Saturday, May 19, 2012

Lin Carter At World's End Book Review



While in Oregon recently I had the opportunity to pick up some 70's era pulp pastiche by Lin Carter.  I bought four Jandar of Callisto books as well as four World's End books.  We'll stick with the end of the world for now.

As I said, I bought four books in Lin Carter's World's End series and those are all that I have read.  Ten, or maybe even eleven, books were planned by the author before falling popularity put an end to his grand designs.  Only six books ended up getting published and they are all out of print.  Check out the titles: The Warrior of World's End, The Enchantress of World's End, The Immortal of World's End, The Barbarian of World's End, etc.
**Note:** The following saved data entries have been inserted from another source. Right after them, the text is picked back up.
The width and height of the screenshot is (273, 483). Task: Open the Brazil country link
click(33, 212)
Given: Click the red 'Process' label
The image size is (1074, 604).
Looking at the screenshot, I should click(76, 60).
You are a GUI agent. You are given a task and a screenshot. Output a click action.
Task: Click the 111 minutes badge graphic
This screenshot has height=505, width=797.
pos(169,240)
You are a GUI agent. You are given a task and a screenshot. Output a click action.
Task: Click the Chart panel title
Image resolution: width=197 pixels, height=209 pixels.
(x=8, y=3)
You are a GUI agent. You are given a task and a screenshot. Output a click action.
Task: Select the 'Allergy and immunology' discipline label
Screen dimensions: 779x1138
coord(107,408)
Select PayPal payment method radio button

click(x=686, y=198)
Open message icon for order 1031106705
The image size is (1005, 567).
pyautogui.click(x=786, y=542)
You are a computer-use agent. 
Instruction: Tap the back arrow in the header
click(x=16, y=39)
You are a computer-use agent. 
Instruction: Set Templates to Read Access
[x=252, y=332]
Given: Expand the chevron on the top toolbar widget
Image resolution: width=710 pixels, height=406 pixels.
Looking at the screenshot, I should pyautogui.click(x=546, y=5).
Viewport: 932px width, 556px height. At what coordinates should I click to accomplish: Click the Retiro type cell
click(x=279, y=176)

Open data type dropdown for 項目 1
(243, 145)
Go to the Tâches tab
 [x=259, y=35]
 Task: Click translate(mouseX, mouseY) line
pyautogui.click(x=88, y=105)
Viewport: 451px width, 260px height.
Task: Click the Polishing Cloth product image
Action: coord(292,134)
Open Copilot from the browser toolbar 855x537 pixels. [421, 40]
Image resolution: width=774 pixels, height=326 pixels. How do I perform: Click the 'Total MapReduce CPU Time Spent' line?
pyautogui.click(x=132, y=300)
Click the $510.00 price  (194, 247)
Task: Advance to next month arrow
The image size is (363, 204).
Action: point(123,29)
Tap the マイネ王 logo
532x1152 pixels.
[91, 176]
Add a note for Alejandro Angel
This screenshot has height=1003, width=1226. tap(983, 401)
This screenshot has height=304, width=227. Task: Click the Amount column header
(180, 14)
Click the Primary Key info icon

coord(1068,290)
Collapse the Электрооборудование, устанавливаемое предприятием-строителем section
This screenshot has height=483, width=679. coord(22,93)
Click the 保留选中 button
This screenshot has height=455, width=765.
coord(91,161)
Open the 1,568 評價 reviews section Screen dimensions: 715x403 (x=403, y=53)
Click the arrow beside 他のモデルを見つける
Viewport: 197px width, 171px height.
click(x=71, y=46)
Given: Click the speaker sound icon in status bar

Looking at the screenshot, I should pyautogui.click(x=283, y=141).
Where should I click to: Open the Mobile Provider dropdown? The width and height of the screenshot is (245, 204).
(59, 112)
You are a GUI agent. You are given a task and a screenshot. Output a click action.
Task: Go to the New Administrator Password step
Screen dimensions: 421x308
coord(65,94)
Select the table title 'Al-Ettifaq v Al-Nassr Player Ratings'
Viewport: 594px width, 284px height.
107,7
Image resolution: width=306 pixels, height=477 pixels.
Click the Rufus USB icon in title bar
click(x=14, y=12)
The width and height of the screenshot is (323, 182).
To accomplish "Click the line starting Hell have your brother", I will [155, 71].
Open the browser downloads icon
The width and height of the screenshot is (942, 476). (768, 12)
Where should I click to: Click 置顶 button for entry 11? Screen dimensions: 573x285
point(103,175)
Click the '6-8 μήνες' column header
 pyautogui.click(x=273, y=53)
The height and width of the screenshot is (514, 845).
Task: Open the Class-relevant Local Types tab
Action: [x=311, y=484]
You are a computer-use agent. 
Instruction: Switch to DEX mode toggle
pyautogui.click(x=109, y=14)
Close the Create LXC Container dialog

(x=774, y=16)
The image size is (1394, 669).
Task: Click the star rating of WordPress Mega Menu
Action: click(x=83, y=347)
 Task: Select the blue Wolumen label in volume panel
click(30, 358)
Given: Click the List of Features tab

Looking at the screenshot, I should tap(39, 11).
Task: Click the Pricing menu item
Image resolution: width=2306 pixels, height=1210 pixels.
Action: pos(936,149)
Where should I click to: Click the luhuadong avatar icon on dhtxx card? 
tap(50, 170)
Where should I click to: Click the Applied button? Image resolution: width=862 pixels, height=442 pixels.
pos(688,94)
What I was looking for was some outrageous sword and sorcery styled pulp novels -- the kind of fantasy that was published before everyone decided that fantasy wasn't fantasy unless it was a Tolkien knock-off.  After reading the first paragraph of the first novel, I thought I had hit pay dirt.  I mean, check this out:

"At the western end of the Crystal Mountains there flourished in former ages the city of Ardelix.  Once it had been a great center of a race called [the] Hybrids of Phex, but at the end of the period of which I write it had long been abandoned to ruin by the Phexians, who were themselves extinct, having succumbed to the Laughing Plague half an eon earlier."

It's these kind of descriptions that provide what delight these books have to offer.  The book is set 700,000,000 years in the future on Earth's last great super-continent Gondwane.  Most of the world has succumbed to barbarism.  The moon is slowly falling and is much larger in the night sky.  The sun is dying and burns with a dimmer golden light.  You have floating islands, vast plains of purple grass, flying castles, giant tiger men, androids with silver hair, mechanical birds, and -- my favorite -- an entire mountain range thousands of feet high carved into cyclopean statues by a race of beings so obsessed with their morality that they felt the need to build a monument that would last until after the Sun burned out.

Alas, the characters are wafer thin, the plot is all camp, and anytime our band of heroes gets into an impossible jam, some deus ex machina device pulls them from the jaws of defeat before they can break a sweat.  They pale in comparison to "classic" pulp fiction which at least managed to maintain a pulse pounding thread of action and adventure throughout the narrative.  There's nothing to these books but the scenery, but at times that's enough to make them worthwhile.

3 comments:

Tom said...

To me, I find the "millions of years from now, people are still around and still stuck on earth or at least in the solar system" to be an interesting notion for sci-fi. I've thought about settings of my own in this general field. Overall, it seems less common than many other kinds of sci-fi, although it exists, as in the example here. The monster term "Grue", most famous from Zork, also comes from a far-future-earth book, not that I've read it or anything.

rayito2702 said...

I've never heard of a Grue.

I too really like the idea of people still stuck on the Earth millions of years from now. But I've not yet seen a book that does it in a way that I like.

Tom said...

I've not played Zork for more than a few minutes ever, but I know well the line: "You are likely to be eaten by a grue."

Anyway, my own far future earth context is one with pervasive levels of distant past and ongoing nanotech and AI, with people at near immortal lifespans and faded memories of the past. It would be somewhat brave-new-worldy but not so crass in how I'd tell the story. I was also imagining some Worthing-Chronicle-like turns of events of what happens when you have an overpopulated environment sustained by external forces (chicken farm?) for its own ends and then you "liberate" them and the sustainable population level suddenly drops? Could get ugly. Anyway, I won't likely write any of my stories anyway, and I don't have them fully fleshed out.